"E agora, que vai ser de nós sem bárbaros? Essa gente, mesmo assim, era uma solução." C.P. Cavafy
sábado, 17 de novembro de 2018
JOSÉ ALBERTO LOUREIRO DOS SANTOS
Morreu hoje em Lisboa, aos 82 anos, vítima de doença, o general José Alberto Loureiro dos Santos, figura notável de cidadão, de militar e de académico, que prestigiou, durante décadas, a vida nacional.
O general Loureiro dos Santos, natural de Vilela do Douro (Sabrosa), frequentou a Escola do Exército, o curso de Estado-Maior e o Instituto de Altos Estudos Militares.

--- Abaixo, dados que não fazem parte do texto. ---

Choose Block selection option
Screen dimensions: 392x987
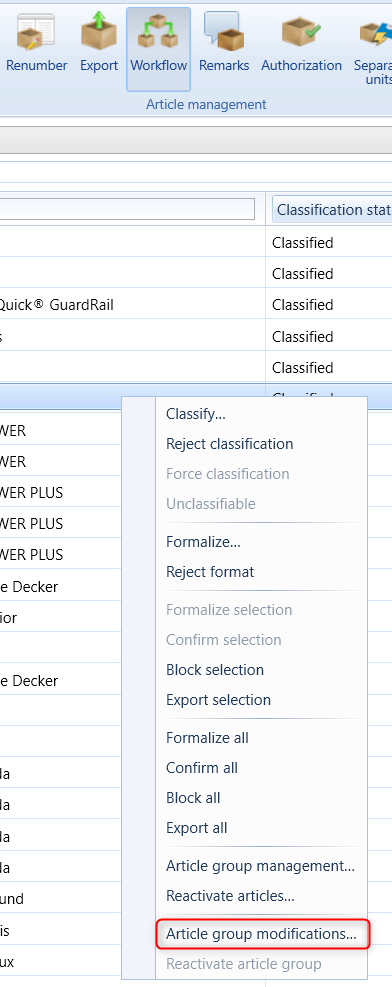pyautogui.click(x=215, y=670)
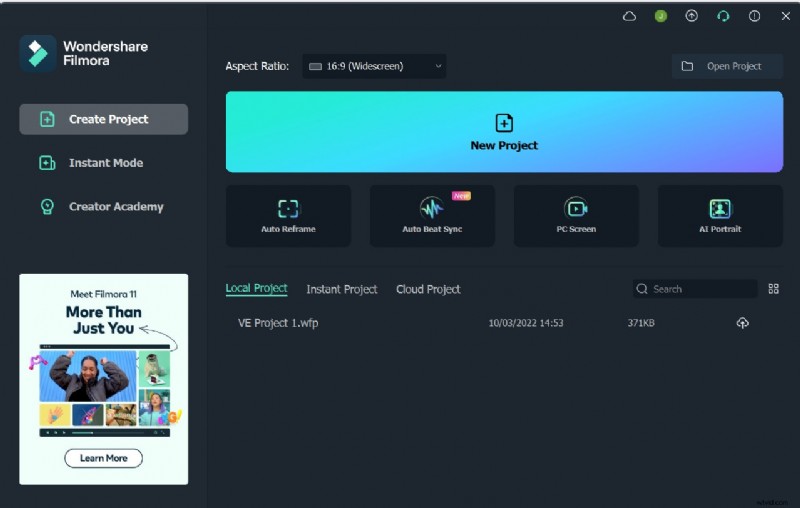
Task: Switch to the Cloud Project tab
Action: pyautogui.click(x=428, y=289)
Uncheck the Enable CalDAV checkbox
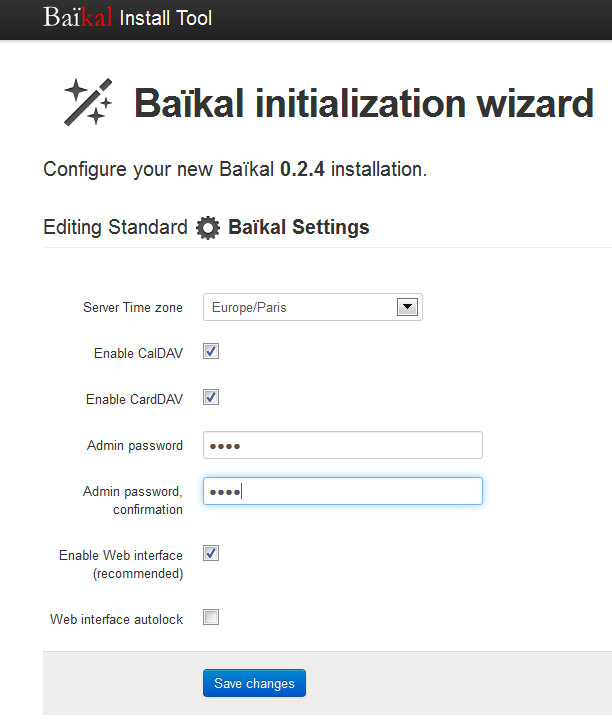Viewport: 612px width, 722px height. (x=211, y=351)
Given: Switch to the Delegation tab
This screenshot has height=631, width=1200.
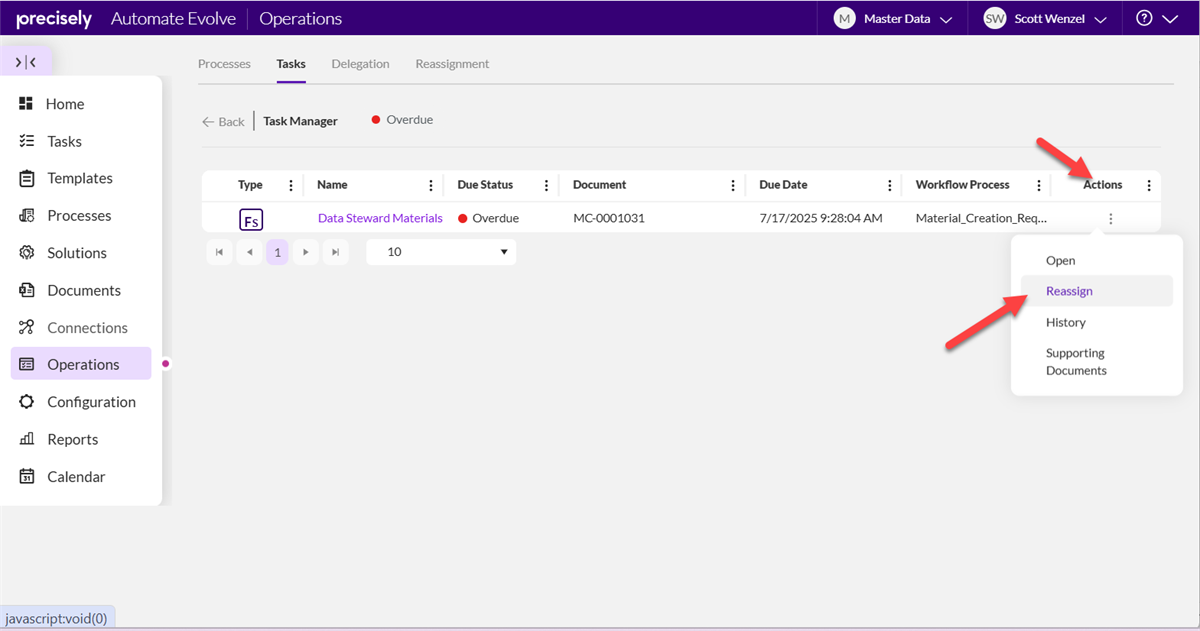Looking at the screenshot, I should pos(360,64).
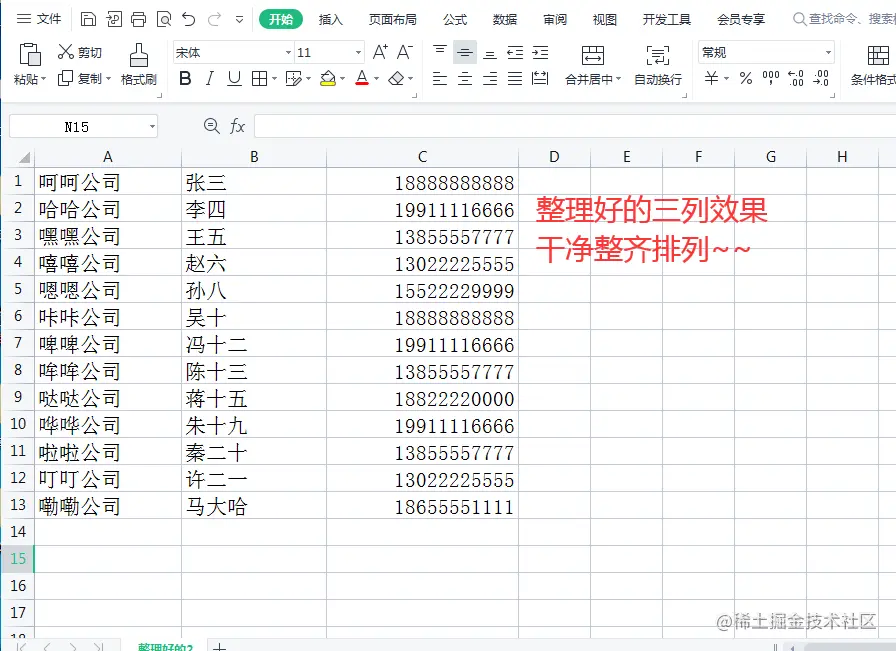Toggle bold formatting
The width and height of the screenshot is (896, 651).
pos(185,77)
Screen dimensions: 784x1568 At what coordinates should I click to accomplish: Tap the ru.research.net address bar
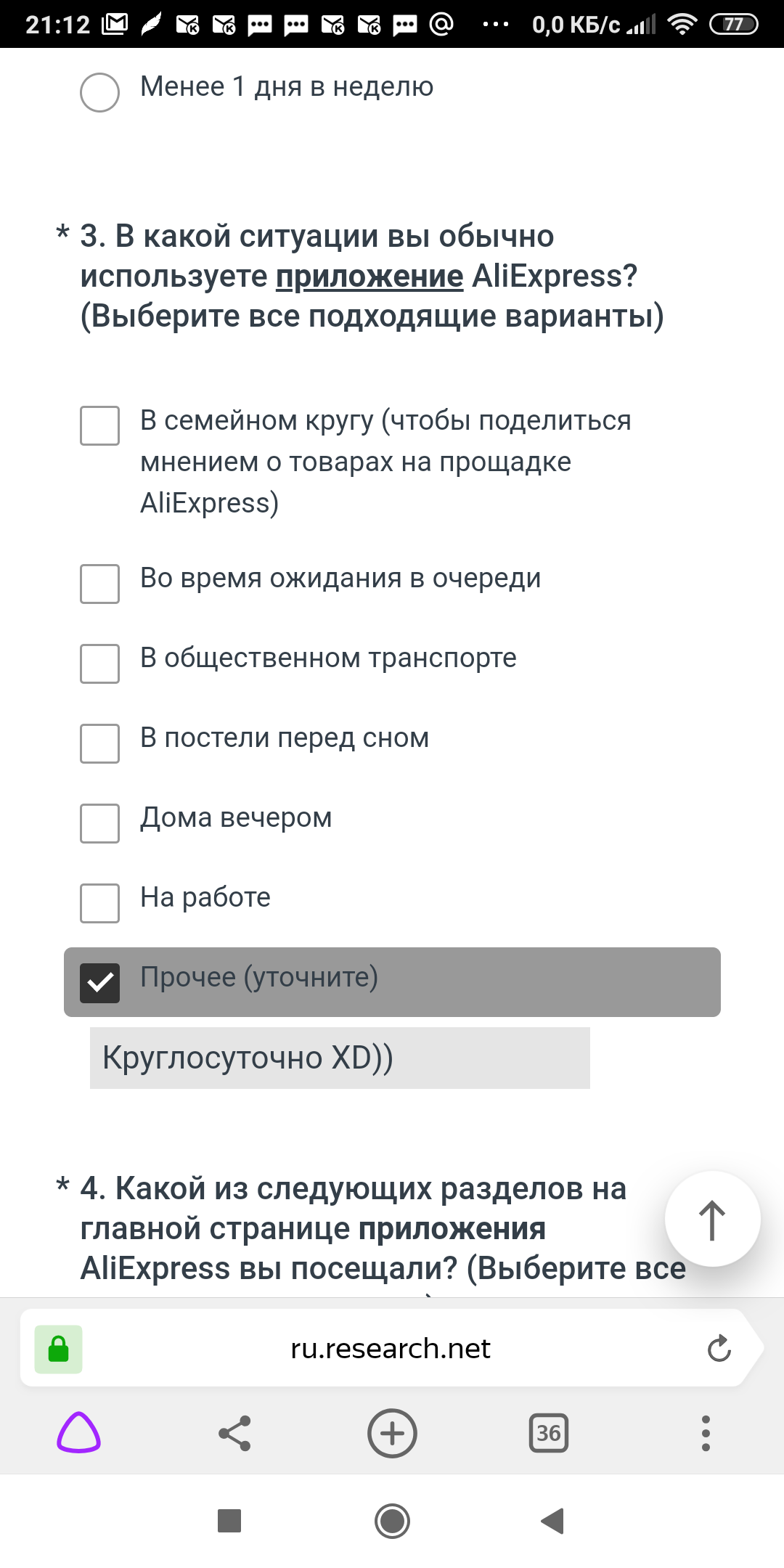pos(391,1349)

Desempenhou diversas missões de serviço em vários organismos e foi Vice-Chefe do Estado-Maior General das Forças Armadas (e por inerência membro do Conselho da Revolução), Ministro da Defesa Nacional (nos IV e V Governos Constitucionais) e Chefe do Estado-Maior do Exército.
Na sua carreira académica, foi professor em diversas instituições, salientando-se: Instituto de Altos Estudos Militares, Instituto de Altos Estudos da Força Aérea, Instituto da Defesa Nacional e Instituto Superior de Ciências Sociais e Políticas. Foi membro do Conselho de Investigação de Segurança e Defesa do Instituto de Estudos Superiores Militares e do Conselho Geral da Universidade de Lisboa.
Foi sócio efectivo da Academia das Ciências de Lisboa e da Sociedade de Geografia de Lisboa, membro fundador do Centro de Estudos Estratégicos e Internacionais, sócio vitalício e emérito do Observatório de Segurança, Criminalidade Organizada e Terrorismo, tendo ainda pertencido a muitos outros organismos civis e militares.
O general Loureiro dos Santos possuía numerosas condecorações nacionais e estrangeiras, entre as quais a Comenda da Ordem Militar de Aviz e a Grã-Cruz da Ordem do Infante Dom Henrique, da Ordem Militar de Cristo e da Ordem Militar de Sant'Iago da Espada.
Especialista em assuntos de estratégia e conferencista em diversas instituições, publicou numerosos livros sobre história militar, segurança e defesa e política internacional.
Com a morte do general Loureiro dos Santos abre-se em Portugal um vazio difícil de preencher.





E teve um papel relevante na integração das forças armadas (num período onde ainda reinava algum messianismo militar) numa sociedade democrática e civilista. Esse tempo não é tão distante como parece,graças à tipica falta de memória nacional. Como o autor do blog não mencionou este aspecto,fundamental na avaliação do percurso do General,aqui fica esta breve nota.
ResponderEliminarPARA O ANÓNIMO DAS 2:15
ResponderEliminarTem toda a razão. Não foquei esse aspecto, não porque o desconhecesse, mas foi realmente uma opção. Para mim há uma grandeza na servidão militar que não existe na sociedade civil. Assim, o que me aprazia enaltecer era a condição militar do general e não tanto o seu papel na "civilização" do regime que nos arrastou à situação em que nos encontramos. Se existissem mais militares à frente dos países a Europa não estaria no estado que todos conhecemos. Gostei de ouvir ontem a entrevista do general Pierre de Villiers, ex-chefe do Estado-Maior General das Forças Armadas francesas, que se demitiu o ano passado, em colisão com Emmanuel Macron, e que agora se prepara para ascender à chefia do Estado.